How is nasotracheal intubation performed?

  • Nasotracheal intubation is generally performed by an anesthetist.
  • You will be given general anesthesia, which makes you numb and sleeps throughout the procedure. If you are unfit for anesthesia, you will be given sedatives to make you sleep.
  • The anesthetist will first check if you are fit to be put on a ventilator. This is done by inflating a balloon-like structure known as a bag-mask into your nose through a lubricated tube (endotracheal tube).
  • You might be given oxygen from the bag-mask to increase the levels of oxygen in your blood before the intubation.
  • Certain medicines will be sprayed inside your nose to numb it and prevent bleeding.
  • To prevent bleeding in your nose, a medicine like epinephrine or adrenaline will be sprayed inside your nose.
  • The anesthetist will check if there is any obstruction in your nasal cavity by inserting a small tube-like structure, a nasal trumpet, in your nose.
  • After checking the nasal cavity, the nasal trumpet will be removed, and an endotracheal tube will be inserted into one of your nostrils.
  • A tube-like structure known as a laryngoscope will be inserted into the oral cavity to visualize your local cords (larynx).
  • The laryngoscope will be used as a guide to correctly insert the endotracheal tube through the vocal cords into your windpipe. The windpipe is the part of your airway that is connected to your lung.
  • Your doctor may still need to check if the tube has been placed correctly.
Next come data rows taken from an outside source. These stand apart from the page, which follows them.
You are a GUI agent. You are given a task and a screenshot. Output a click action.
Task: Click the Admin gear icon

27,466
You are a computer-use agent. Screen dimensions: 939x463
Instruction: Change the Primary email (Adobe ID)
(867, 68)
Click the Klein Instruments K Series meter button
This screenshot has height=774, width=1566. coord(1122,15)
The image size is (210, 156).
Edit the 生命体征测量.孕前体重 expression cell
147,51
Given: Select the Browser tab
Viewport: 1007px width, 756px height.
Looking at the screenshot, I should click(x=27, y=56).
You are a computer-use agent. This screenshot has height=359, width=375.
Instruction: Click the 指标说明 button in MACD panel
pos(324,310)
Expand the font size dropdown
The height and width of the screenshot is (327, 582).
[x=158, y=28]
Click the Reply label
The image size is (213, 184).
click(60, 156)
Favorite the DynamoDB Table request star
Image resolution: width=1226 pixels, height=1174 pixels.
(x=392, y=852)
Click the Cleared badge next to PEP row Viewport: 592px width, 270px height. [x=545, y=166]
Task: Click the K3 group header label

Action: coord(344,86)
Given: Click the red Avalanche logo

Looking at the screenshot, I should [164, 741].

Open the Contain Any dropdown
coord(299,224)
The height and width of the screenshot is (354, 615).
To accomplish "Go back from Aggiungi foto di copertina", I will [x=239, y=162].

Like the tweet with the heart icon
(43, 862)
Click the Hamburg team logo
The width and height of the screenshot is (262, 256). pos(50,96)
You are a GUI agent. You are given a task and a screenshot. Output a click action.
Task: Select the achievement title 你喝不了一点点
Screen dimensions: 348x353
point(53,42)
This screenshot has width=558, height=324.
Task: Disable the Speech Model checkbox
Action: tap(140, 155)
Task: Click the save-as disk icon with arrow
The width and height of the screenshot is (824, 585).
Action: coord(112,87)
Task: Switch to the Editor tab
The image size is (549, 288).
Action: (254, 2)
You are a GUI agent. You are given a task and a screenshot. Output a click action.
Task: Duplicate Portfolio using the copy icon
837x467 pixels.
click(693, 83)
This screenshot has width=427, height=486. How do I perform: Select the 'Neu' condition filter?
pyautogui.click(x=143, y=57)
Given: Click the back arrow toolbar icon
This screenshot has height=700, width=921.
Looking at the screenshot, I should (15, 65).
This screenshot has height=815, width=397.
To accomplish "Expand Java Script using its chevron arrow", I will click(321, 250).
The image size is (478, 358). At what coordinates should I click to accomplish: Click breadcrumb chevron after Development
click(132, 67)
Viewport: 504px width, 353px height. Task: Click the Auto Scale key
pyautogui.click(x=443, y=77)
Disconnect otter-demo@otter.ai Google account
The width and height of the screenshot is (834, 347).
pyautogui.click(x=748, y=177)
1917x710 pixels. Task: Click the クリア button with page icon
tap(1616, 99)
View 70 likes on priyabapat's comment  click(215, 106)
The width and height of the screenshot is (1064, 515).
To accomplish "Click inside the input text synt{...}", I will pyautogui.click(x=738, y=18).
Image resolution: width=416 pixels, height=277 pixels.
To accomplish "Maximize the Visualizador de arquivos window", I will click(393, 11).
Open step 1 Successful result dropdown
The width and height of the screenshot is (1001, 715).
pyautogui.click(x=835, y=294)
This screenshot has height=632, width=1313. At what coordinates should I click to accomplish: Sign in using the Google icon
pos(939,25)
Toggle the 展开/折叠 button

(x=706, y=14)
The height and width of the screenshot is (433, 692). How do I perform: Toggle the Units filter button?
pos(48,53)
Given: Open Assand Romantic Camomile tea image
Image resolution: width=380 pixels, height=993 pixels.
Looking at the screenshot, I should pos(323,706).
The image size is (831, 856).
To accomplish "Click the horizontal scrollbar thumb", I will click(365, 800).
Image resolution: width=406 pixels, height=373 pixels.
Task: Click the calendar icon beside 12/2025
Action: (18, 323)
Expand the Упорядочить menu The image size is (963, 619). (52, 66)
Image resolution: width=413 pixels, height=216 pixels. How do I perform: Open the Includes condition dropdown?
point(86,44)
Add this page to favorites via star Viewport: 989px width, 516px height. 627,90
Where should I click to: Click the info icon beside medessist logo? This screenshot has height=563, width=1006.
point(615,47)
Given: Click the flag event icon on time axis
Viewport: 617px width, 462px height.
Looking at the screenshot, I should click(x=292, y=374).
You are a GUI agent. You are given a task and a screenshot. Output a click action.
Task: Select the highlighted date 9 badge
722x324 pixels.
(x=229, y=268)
To confirm this, they will listen to your breathing with a stethoscope.
  • The endotracheal tube will then be connected to the ventilator.

What are the complications of nasotracheal intubation?

The complications that can arise while performing the nasotracheal intubation include:

  • Damage to nasal cavity: Your nose might bleed (epistaxis) when it is accidentally damaged during intubation.
  • Damage to teeth: Teeth may get injured during laryngoscopy.
  • Vocal cord damage: You may experience a sore throat or difficulty speaking due to vocal cord damage.
  • Infection of trachea or lungs: You may find it hard to breathe due to infection of the trachea or lungs. 
  • Pneumothorax: This complication involves the leaking of air in the space between the lungs and the chest wall.
  • Obstruction of the endotracheal tube: Foreign bodies, polyps, or blood clots might partially or completely obstruct the endotracheal tube.
  • Aspiration: Whatever you eat may get pulled into the lung.